In non-pregnant adults, the recommended HbA target is below 7%. Higher levels are recommended in frail older adults and patients at higher risk of hypoglycemia. Lifestyle modification is recommended at all phases of treatment. Metformin is the first choice when HbA is 6.5-7.5%. When HbA is 7.5-9.0%, dual therapy with metformin plus an SGLT2i and/or GLP-RA (first-line antidiabetic agents, AD1) is recommended due to cardiovascular and renal benefits. If an AD1 is unaffordable, other antidiabetic drugs (AD) may be used. Triple or quadruple therapy should be considered when HbA remains above target. In patients with clinical or subclinical atherosclerosis, the combination of one AD1 plus metformin is the recommended first-line therapy to reduce cardiovascular events and improve blood glucose control. In stable heart failure with low ejection fraction (< 40%) and glomerular filtration rate (eGFR) > 30 mL/min/1.73 m, metformin plus an SGLT-2i is recommended to reduce cardiovascular mortality and heart failure hospitalizations and improve blood glucose control. In patients with diabetes-associated chronic kidney disease (CKD) (eGFR 30-60 mL/min/1.73 m or eGFR 30-90 mL/min/1.73 m with albuminuria > 30 mg/g), the combination of metformin and an SGLT2i is recommended to attenuate loss of renal function, reduce albuminuria and improve blood glucose control. In patients with severe renal failure, insulin-based therapy is recommended to improve blood glucose control. Alternatively, GLP-RA, DPP4i, gliclazide MR and pioglitazone may be considered to reduce albuminuria. In conclusion, the current evidence supports individualizing anti-hyperglycemic treatment for T2DM.

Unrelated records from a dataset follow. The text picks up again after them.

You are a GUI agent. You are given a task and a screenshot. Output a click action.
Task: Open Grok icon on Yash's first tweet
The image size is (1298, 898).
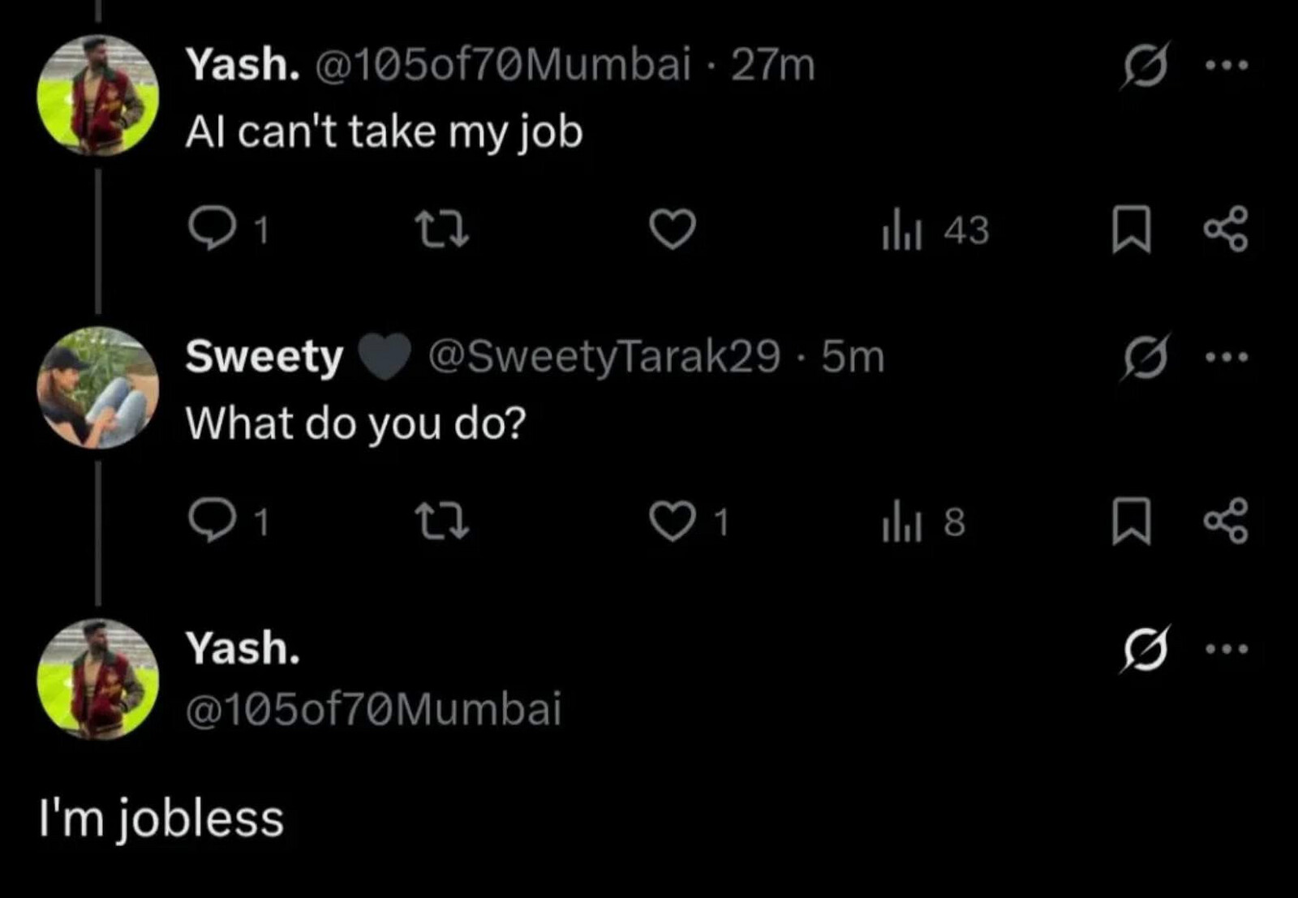pyautogui.click(x=1145, y=65)
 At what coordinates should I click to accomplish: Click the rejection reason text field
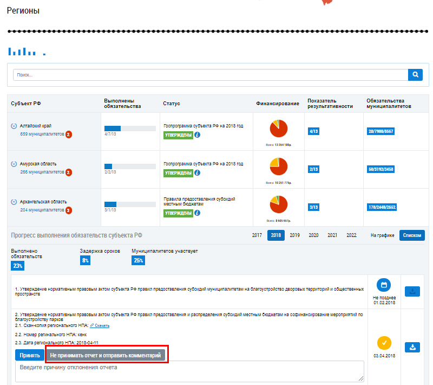(189, 371)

在2型糖尿病(T2DM)的当前管理中,心血管和肾脏预防已成为重要的治疗目标。在此背景下,巴西和葡萄牙的四个内分泌学会联合成立了一个小组,以制定基于证据的T2DM高血糖治疗指南。
通过MEDLINE(经由PubMed)检索与糖尿病治疗相关的随机临床试验、荟萃分析和观察性研究。当高质量证据不足时,征求专家意见。制定了关于心力衰竭(HF)、动脉粥样硬化性心血管疾病(ASCVD)、慢性肾脏病(CKD)的T2DM患者以及无血管并发症患者治疗的最新立场。使用预定义标准确定推荐程度和证据水平。

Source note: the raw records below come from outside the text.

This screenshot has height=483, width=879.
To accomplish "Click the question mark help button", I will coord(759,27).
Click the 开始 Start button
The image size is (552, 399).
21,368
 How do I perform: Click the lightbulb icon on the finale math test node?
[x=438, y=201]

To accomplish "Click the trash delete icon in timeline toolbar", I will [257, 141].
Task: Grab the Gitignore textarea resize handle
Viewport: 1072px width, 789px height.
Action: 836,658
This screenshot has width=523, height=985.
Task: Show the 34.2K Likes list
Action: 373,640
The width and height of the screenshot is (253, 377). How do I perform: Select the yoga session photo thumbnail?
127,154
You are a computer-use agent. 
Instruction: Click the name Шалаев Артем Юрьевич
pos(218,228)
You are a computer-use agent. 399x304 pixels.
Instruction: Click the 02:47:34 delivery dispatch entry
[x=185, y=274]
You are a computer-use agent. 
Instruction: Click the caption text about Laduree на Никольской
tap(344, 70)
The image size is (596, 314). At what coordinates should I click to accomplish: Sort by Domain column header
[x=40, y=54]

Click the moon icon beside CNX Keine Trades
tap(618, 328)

在非妊娠成年人中,推荐的糖化血红蛋白(HbA)目标低于7%。对于身体虚弱的老年人和低血糖风险较高的患者,建议设定更高的目标值。在治疗的各个阶段均建议进行生活方式调整。当HbA为6.5 - 7.5%时,二甲双胍是首选药物。当HbA为7.5 - 9.0%时,由于具有心血管和肾脏益处,建议二甲双胍联合钠 - 葡萄糖协同转运蛋白2抑制剂(SGLT2i)和/或胰高血糖素样肽 - 1受体激动剂(GLP - RA,一线抗糖尿病药物,AD1)进行双重治疗。如果AD1无法承受,则可使用其他抗糖尿病药物(AD)。当HbA仍高于目标值时,应考虑三联或四联治疗。对于有临床或亚临床动脉粥样硬化的患者,推荐AD1联合二甲双胍作为一线治疗,以减少心血管事件并改善血糖控制。对于射血分数低(<40%)且肾小球滤过率(eGFR)>30 mL/min/1.73m²的稳定心力衰竭患者,建议使用二甲双胍联合SGLT - 2i,以降低心血管死亡率和心力衰竭住院率,并改善血糖控制。对于糖尿病相关慢性肾脏病(CKD)患者(eGFR为30 - 60 mL/min/1.73m²或eGFR为30 - 90 mL/min/1.73m²且白蛋白尿>30mg/g),建议二甲双胍联合SGLT2i,以减轻肾功能丧失、减少白蛋白尿并改善血糖控制。对于严重肾衰竭患者,建议采用胰岛素治疗以改善血糖控制。另外,可考虑使用GLP - RA、二肽基肽酶4抑制剂(DPP4i)、格列齐特缓释片和吡格列酮来减少白蛋白尿。总之,当前证据支持对T2DM进行个体化降糖治疗。